IA prediz habilidade de cirurgiões com base na atividade cerebral

Um cirurgião precisa ser extremamente habilidoso nas tarefas manuais envolvidas durante uma operação. Esta habilidade é tão importante que, nos Estados Unidos, os cirurgiões laparoscopistas (responsáveis por retirar a vesícula biliar) costumam passar por um processo de certificação, conhecido por Fundamentos da Cirurgia Laparoscópica (FLS, Fundamentals of Laparoscopic Surgery), que consiste em uma avaliação demorada e trabalhosa para determinar o grau de proficiência cirúrgica do médico interessado.

Recentemente, alguns trabalhos publicados demonstraram existir uma correlação entre os resultados de um exame de imageamento chamado de espectroscopia na região do infravermelho funcional (fNIRS, functional near-infrared spectroscopy) e tipos de atividade motora. Este exame é relativamente fácil de implementar, envolvendo a emissão de luz em quatro regiões da cabeça. As áreas do cérebro que estejam mais irrigadas com sangue têm a propriedade de absorver a luz neste comprimento de onda; esta irrigação, por outro lado, é um indicativo de atividade cerebral localizada naquela região. Através da espectroscopia funcional, portanto, é possível determinar qual a resposta motora da pessoa em função do sinal de ativação cerebral captado. Além de indicar o tipo de atividade, esta correlação também pode ser explorada para indicar níveis de performance.
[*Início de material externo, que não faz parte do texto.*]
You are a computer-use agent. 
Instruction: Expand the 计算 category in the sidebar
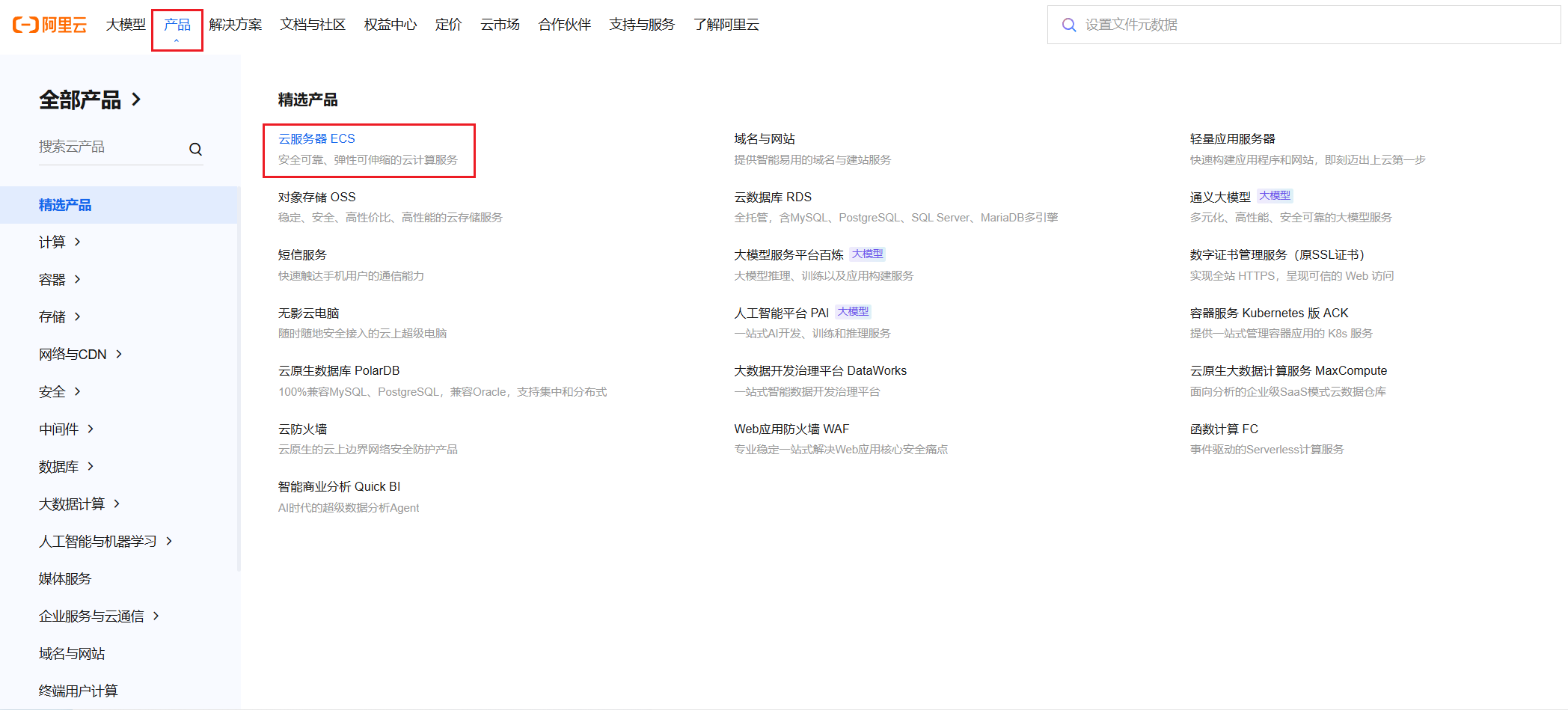click(x=59, y=242)
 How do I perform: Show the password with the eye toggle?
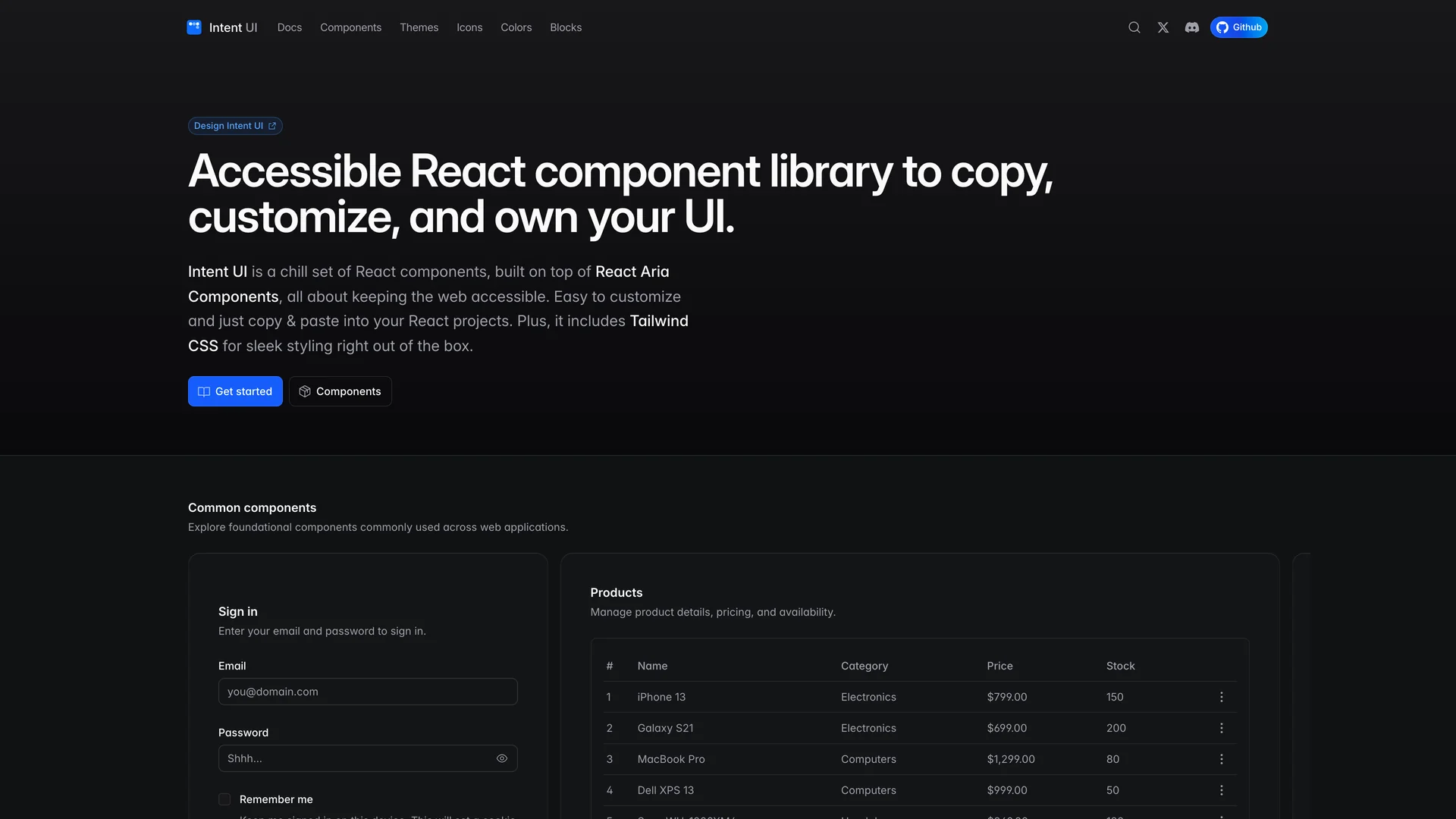[x=501, y=758]
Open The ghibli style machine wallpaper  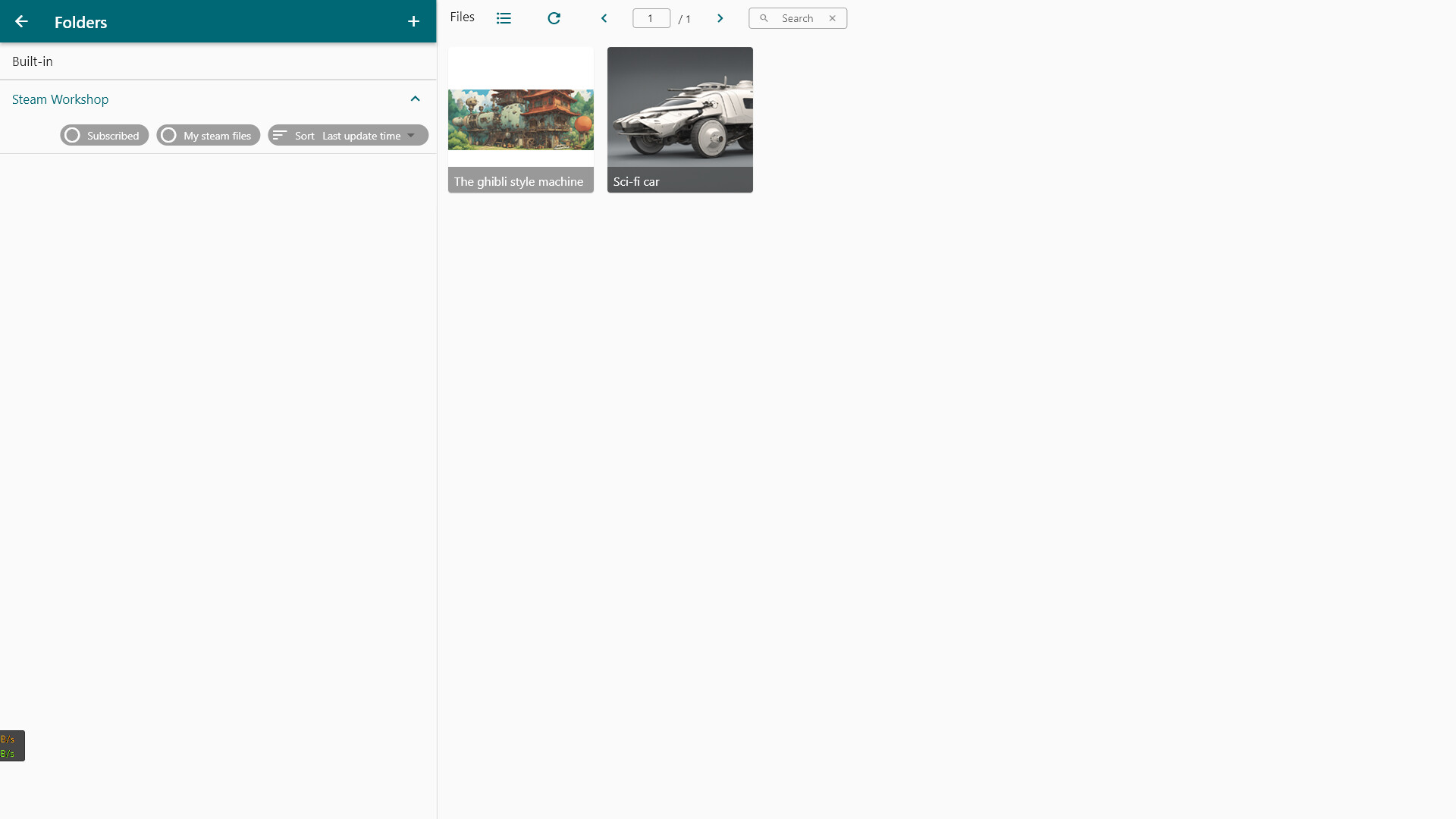(x=520, y=119)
Tendo isso em mente, pesquisadores do Instituto Politécnico Rensselaer e da Universidade de Buffalo, em Nova York, desenvolveram uma rede neural concorrente capaz de gerar características a partir dos espectros obtidos por fNIRS, e com eles, prever a pontuação de médicos submetidos à avaliação. Esta estrutura de rede neural trabalha de forma similar aos mapas auto-organizáveis, agrupando as características em clusters de similaridade. No trabalho publicado em agosto, os autores reportaram que o modelo treinado, batizado de Brain-NET, foi capaz de predizer com precisão a habilidade bimotora cirúrgica; a correlação encontrada entre os dados espectrais e a pontuação foi de 0,73, e a métrica AUC para o modelo foi de 0,91.

Além de servir como uma forma mais rápida e conveniente de avaliar médicos cirurgiões em treinamento, o modelo deve encontrar aplicação em metodologias de ensino envolvendo neurofeedback, onde a pessoa avaliada recebe feedback em tempo real de sua atividade cerebral para demonstrar se ela está realizando corretamente a tarefa em questão, o que foi demonstrado ter um impacto positivo no processo de aprendizagem. As abordagens atuais, em comparação, se baseiam na repetição da tarefa sem considerar meios mais rápidos e objetivos, personalizados para cada caso. Os autores também esperam que o potencial demonstrado por seu estudo abra as portas para que outros neurobiomarcadores possam ser estudados com o propósito de avaliar habilidades ainda mais específicas e determinantes.